Closed oliverhvidsten closed 1 year ago
My guess is that the SMILES string is not being stored in eq_graph_tensors
. What does that look like? If you are able to share a reproducible example that does not contain sensitive information then that would be additionally helpful.
After debugging a little bit, it seems like the smiles that caused the error is the first value in the testset. Only trainset datapoints appear in eq_graph_tensors. Looking more into that now
That's right. eq_graph_tensors
stores the data needed for augmentation. Augmentation is a strategy just used to improve the model accuracy during training. Therefore, it is not intended for use with test polymers. Is this clear?
Yes, it does. Currently trying to figure out why it is trying to access test points.
I was able to resolve the issue. The code in the section 'prepare data' was not properly resplitting my train and test dataframes after combining for pt.prepare.prepare_train() I wrote new code and now works properly.
Ok.

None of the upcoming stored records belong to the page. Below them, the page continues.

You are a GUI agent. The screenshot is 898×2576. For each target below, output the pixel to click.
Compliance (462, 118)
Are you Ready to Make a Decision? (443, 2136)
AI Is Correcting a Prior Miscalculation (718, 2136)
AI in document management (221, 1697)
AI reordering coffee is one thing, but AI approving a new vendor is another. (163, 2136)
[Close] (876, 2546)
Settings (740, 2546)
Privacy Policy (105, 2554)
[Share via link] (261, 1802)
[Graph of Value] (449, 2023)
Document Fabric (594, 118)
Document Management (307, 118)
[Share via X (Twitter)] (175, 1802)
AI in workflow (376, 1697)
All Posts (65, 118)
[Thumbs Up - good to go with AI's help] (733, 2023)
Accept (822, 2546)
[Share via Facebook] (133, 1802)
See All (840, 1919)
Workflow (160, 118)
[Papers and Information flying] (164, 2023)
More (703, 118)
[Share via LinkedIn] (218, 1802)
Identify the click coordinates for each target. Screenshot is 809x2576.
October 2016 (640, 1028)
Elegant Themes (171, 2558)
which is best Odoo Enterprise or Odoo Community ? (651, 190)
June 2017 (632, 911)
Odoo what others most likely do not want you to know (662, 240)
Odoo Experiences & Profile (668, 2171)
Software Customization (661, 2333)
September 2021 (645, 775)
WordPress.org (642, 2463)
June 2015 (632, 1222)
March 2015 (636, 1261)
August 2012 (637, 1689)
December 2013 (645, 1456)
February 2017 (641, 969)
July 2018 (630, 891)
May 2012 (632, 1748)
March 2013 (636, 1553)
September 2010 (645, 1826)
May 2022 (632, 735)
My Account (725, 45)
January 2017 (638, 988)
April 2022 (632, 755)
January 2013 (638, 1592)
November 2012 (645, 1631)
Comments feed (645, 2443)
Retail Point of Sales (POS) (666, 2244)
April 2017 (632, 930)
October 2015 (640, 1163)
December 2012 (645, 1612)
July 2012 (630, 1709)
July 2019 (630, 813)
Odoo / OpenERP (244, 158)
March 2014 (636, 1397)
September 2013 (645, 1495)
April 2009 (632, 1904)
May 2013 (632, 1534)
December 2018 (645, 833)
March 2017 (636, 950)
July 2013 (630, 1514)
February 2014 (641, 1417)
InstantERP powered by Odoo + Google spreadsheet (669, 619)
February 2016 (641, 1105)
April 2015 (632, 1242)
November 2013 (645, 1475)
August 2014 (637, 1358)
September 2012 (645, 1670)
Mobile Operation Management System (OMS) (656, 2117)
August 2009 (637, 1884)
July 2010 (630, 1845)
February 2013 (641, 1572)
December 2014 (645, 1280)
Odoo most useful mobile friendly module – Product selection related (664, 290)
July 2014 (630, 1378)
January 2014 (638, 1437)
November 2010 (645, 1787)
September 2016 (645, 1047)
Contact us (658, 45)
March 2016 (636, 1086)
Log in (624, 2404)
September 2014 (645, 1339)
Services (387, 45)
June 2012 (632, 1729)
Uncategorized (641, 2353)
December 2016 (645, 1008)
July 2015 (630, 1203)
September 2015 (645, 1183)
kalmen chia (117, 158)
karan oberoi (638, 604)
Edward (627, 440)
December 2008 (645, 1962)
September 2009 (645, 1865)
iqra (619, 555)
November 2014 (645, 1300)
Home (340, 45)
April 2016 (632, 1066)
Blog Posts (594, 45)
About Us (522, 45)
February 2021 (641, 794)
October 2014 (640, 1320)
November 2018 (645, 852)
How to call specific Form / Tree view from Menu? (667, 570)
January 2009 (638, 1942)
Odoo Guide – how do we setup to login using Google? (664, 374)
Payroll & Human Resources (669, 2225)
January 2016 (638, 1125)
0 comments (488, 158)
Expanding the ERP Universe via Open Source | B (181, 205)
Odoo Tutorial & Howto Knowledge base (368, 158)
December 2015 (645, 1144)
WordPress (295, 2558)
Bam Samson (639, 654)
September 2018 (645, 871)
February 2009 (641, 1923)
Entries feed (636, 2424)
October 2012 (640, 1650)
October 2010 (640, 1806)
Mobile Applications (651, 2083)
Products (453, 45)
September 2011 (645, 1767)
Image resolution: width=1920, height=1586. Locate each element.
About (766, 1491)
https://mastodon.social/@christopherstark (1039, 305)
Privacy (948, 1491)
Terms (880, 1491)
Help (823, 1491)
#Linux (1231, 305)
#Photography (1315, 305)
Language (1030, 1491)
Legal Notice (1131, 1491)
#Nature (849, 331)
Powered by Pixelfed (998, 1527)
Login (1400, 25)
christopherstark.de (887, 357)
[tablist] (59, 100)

I'm still not exactly sure what the issue is, but if you share the fix, I can look it over and potentially merge it in.
I am reading separate train and test files in, so its entirely possible that is the reason why I got an error.
Code I added: group_train_data['traintest'] = 'train' group_test_data['traintest'] = 'test' group_data = pd.concat([group_train_data, group_test_data], ignore_index=False) group_data, scaler_dict = pt.prepare.prepare_train( group_data, smiles_featurizer=smiles_featurizer, root_dir=root_dir ) print([(k, str(v)) for k, v in scaler_dict.items()]) group_train_data = group_data.loc[group_data['traintest'] == 'train', :] group_test_data = group_data.loc[group_data['traintest'] == 'test', :]
Code I removed:
group_train_inds = group_train_data.index.values.tolist()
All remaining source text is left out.